It is not clear why some individuals with allergen-specific IgE suffer from allergies, while others do not. It is
likely that multiple factors contribute, including differences in IgE affinity or epitope diversity for allergens, mast
cell numbers, FceRI expression levels, Syk signaling, allergen-specific IgG antibodies, and anti-IgE antibodies.
An addition factor that has not been considered is the contribution of glycosylation to IgE. Our long-term goal is
to understand how glycosylation of antibodies regulates, and is regulated, by immune responses. Our central
hypothesis is that IgE effector function is regulated differentially by defined glycans at distinct positions.
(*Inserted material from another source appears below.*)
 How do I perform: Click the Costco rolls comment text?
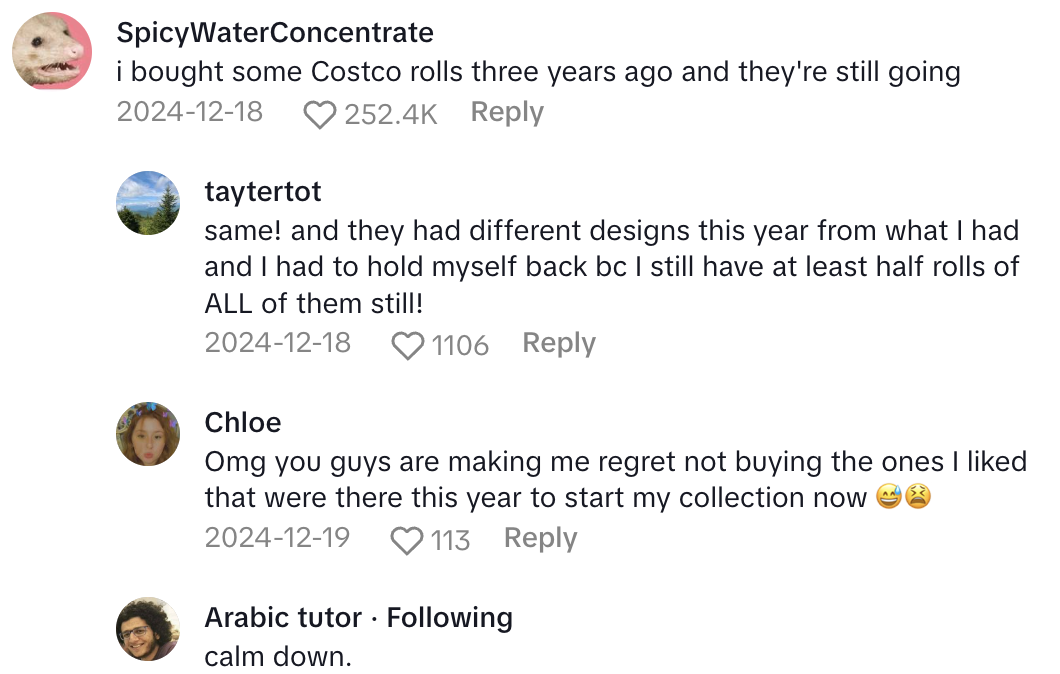coord(538,72)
Indeed, this is supported by preliminary data shown in this application. The rationale that underlies the
proposed research is that understanding the contribution of specific IgE glycans to allergic inflammation will
enable new and innovative allergic therapies. We will test our central hypothesis and, thereby, attain the
objective of this application by pursuing the following three specific aims: 1) Define the IgE glycan
requirements for FceRI binding; 2) Determine how sialic acid regulates IgE-mediated anaphylaxis; 3) Examine
the regulation of IgE glycosylation in vivo. Using an approach that combines biophysics, cellular and molecular
immunology, and glycobiology, we will determine glycans a essential for IgE-FceRI interactions, define a novel
anti-anaphylactic pathway, establish pathogenic IgE glycosylation patterns, and attenuate anaphylaxis by
modulating IgE glycans. In addition to enabling discovery of biomarkers marking allergy-causing IgE, the
studies here will potentially result in identification of novel therapeutic targets for allergic disease. Finally, these
studies will have impact beyond allergy in diseases in which IgE is involved, including systemic lupus
erythematosus (SLE) and helminth infection.